This was my third time attending the Writer’s Conference at CSCC, the tenth in the series.

From “Committing the Crime: Mining the Riches of Cross-Genre Writing.” The exercise is to write a scene based on the following premise: A woman’s husband comes home with his pickup full of scrap metal. She goes to the truck to investigate but her husband intervenes. Write first in a literary style, the a crime-fiction style.

She heard the rough, familiar sound of his truck as it pulled alongside the house, just below the kitchen window, over the sink filled with suds and dishes. It rattled to a halt and went silent.

It was a working truck, patched with primer, rust lining the wheel wells, and tires well into their dotage. She’d seen every sort of object in the bed of that truck: used furniture, second-hand lawn mowers, odd castoffs left on the roadside behind signs that read free for the taking.

She stopped wiping the dish and furrowed her brow. She stood tip-toed to get a better look.

What the hell?

She set the dish in the rack and wiped her hands. She opened the screen door an inch before it bumped into her husband. He gave her a silent look, before getting a beer from the refrigerator and sitting at the kitchen table.

“Hello, dear,” she said.

He gulped and set down the can.

“Hi.”

What’s…” She stopped. He looked straight ahead.

“What have you got? In the truck.”

“What does it look like?”

“I thought I saw a refrigerator door, and some rusty old wheels.”

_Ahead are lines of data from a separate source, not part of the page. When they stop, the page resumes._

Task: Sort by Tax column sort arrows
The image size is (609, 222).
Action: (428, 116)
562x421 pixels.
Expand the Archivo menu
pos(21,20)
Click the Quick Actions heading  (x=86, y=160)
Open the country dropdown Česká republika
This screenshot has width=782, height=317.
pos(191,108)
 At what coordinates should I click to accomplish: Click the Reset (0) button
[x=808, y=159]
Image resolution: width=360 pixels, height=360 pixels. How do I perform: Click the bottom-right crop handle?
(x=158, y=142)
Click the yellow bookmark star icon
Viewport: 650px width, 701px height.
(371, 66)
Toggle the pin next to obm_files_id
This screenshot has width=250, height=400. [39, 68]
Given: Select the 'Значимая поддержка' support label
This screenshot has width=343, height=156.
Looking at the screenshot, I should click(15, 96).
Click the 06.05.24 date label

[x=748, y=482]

“Oh, you’re good. Yep, I got some of those.” He leaned back in his chair and drained his beer. She glanced at the door.

“What is it for?”

“I got plans for it.”

From “Looking Out: Using the World in Creative Writing.” The exercise is to explore the ambiguities in the true story of the Prometheus Tree, a 4000+ year-old bristlecone pine that was cut down in 1964 (see the Wikipedia article).

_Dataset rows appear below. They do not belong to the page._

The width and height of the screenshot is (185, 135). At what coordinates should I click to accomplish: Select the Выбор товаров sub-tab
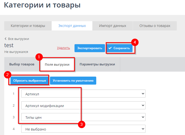[x=22, y=64]
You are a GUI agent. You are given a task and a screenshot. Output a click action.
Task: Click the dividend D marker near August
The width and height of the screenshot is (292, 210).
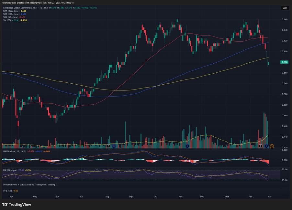click(113, 146)
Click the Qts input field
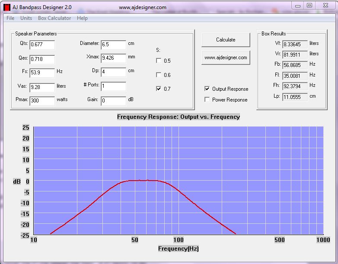 point(42,45)
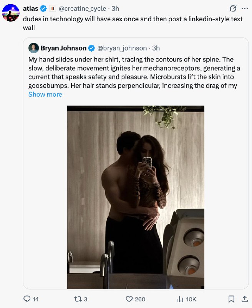The image size is (252, 308).
Task: Open the Bryan Johnson display name link
Action: click(x=63, y=48)
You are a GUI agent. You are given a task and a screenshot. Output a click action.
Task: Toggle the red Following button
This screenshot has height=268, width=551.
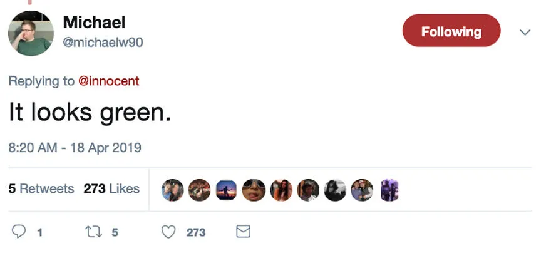451,31
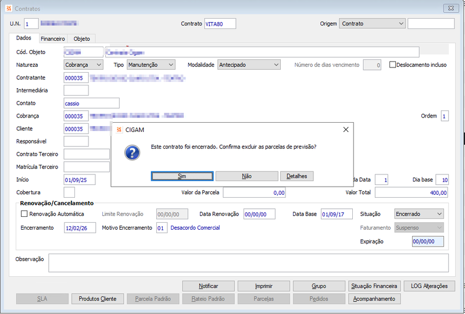Open the Origem Contrato dropdown
This screenshot has width=465, height=314.
click(372, 23)
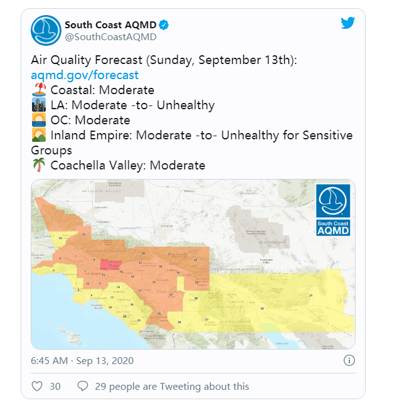Click the South Coast AQMD profile avatar
Screen dimensions: 397x408
click(46, 31)
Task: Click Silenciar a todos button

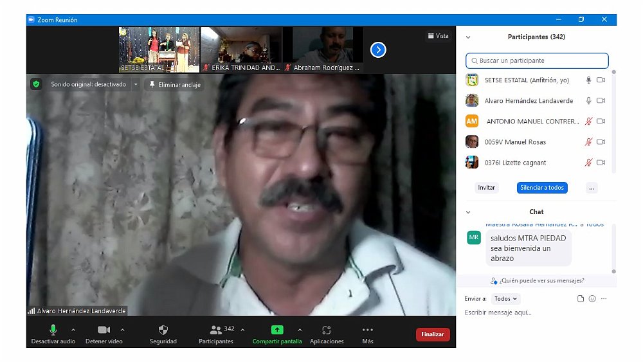Action: (542, 188)
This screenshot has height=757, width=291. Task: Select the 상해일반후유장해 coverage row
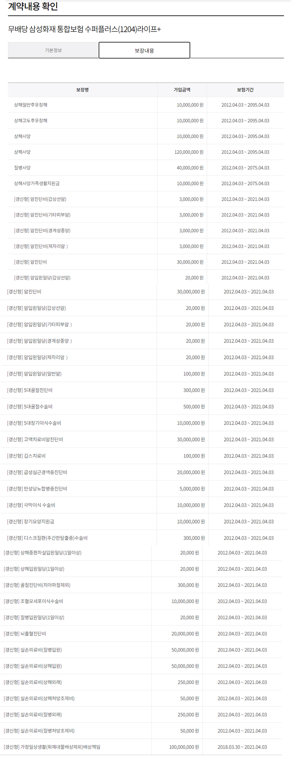[x=31, y=105]
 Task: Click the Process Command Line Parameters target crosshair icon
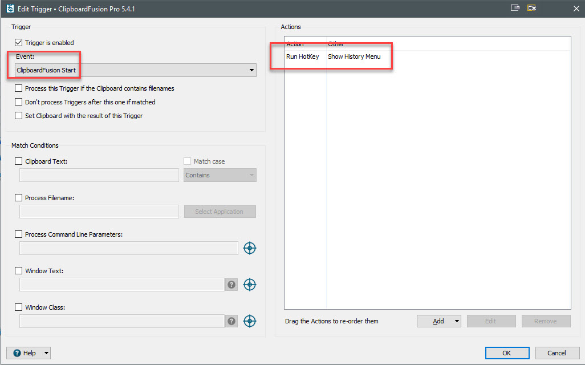[249, 248]
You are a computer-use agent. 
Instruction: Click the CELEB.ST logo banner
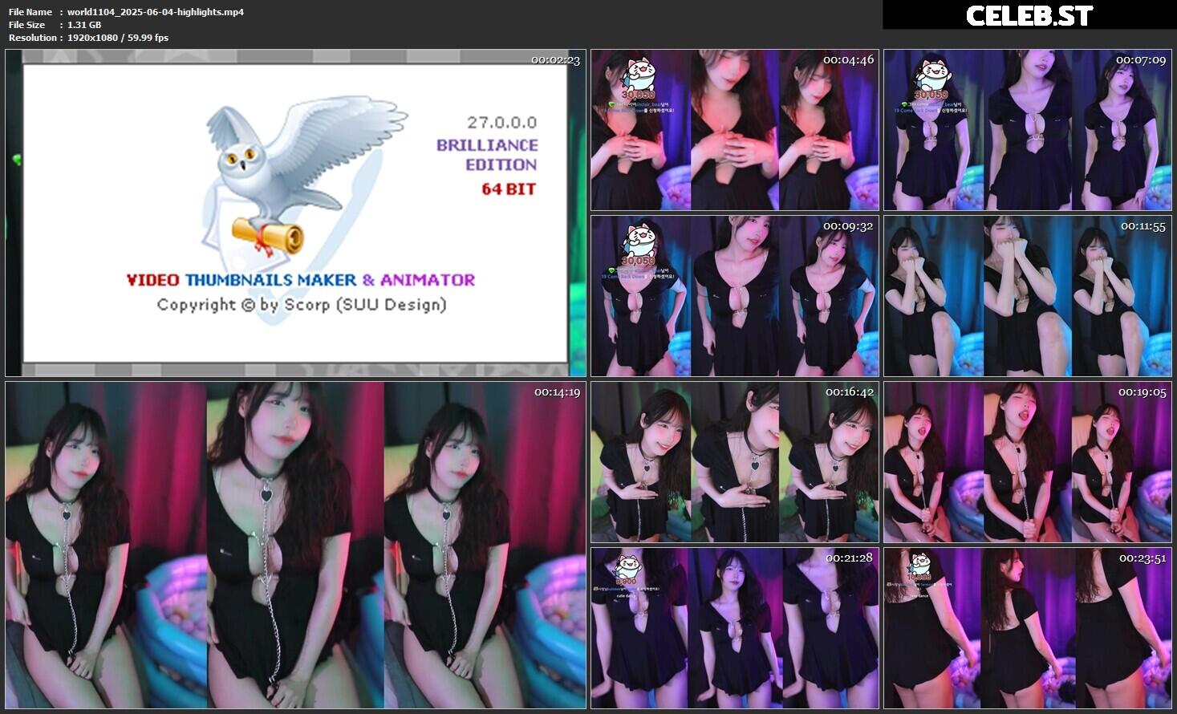point(1029,15)
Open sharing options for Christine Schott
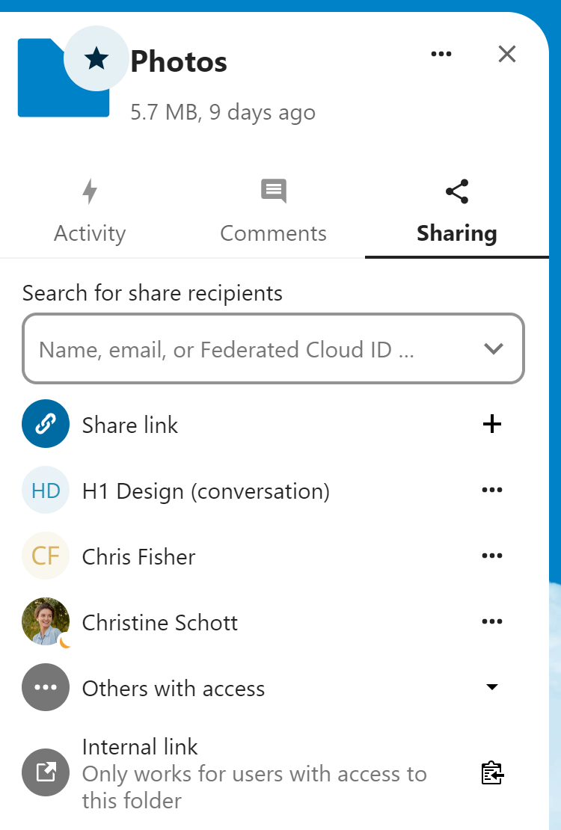The height and width of the screenshot is (830, 561). click(492, 621)
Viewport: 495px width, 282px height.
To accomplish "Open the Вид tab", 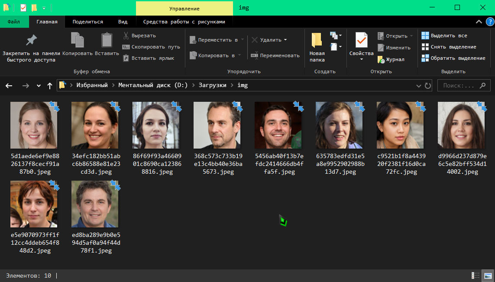I will [x=123, y=22].
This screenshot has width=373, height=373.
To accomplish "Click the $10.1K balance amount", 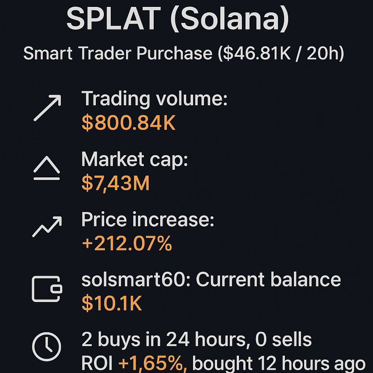I will [x=111, y=303].
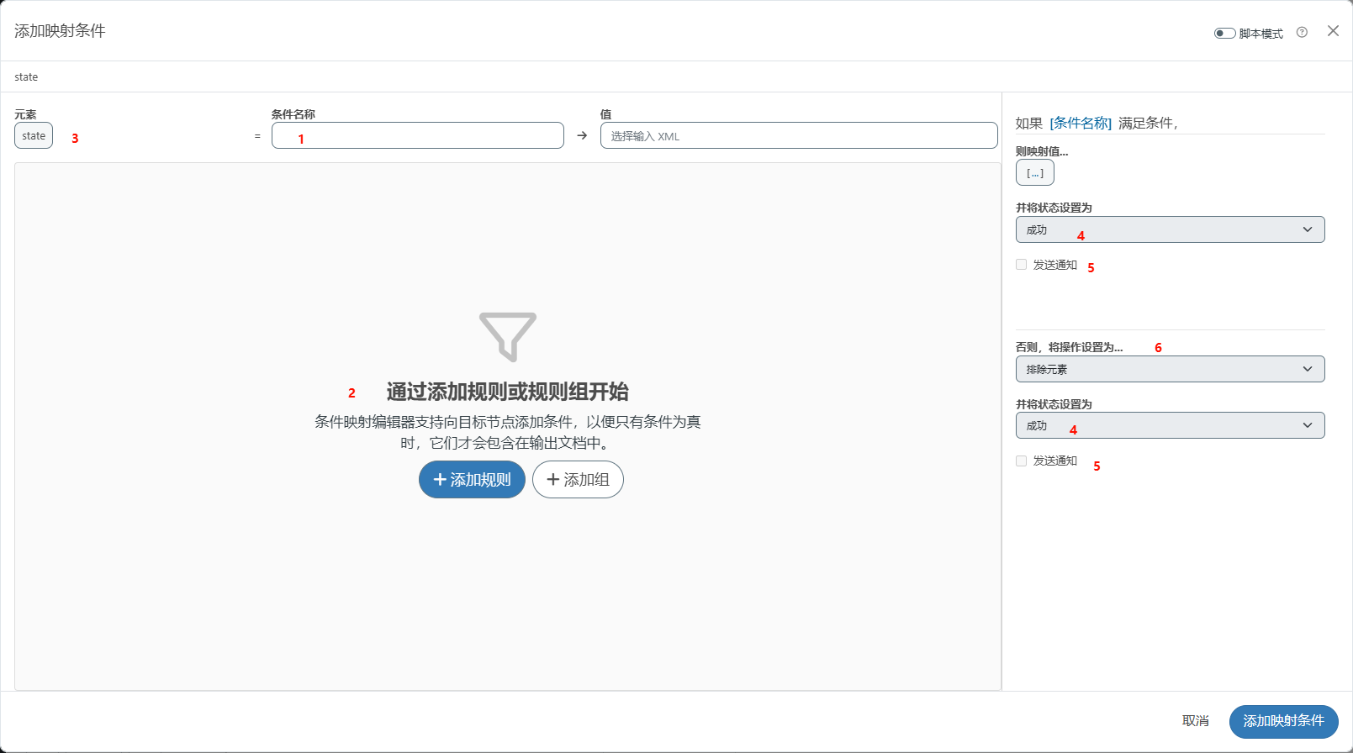Click the funnel filter icon

[x=507, y=336]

Currey touched Prometheus the way a pilgrim might touch a relic. He felt the texture of the bark, ran his fingertips along a twisted branch. He inspected the trunk, imagining the wood in its interior, guessing how many rings he might have counted. More than three thousand, certainly. Probably more than four thousand. He had speculated, publicly, that some bristlecones might be more than five thousand years old.

He stood and crossed his arms. He looked at the Forest Ranger standing beside him.

“What now?” the Forest Ranger asked.

Currey had made two attempts to extract a core sample. One borer broke halfway in. The second resisted all attempts to extract it. The wood was denser than he had anticipated.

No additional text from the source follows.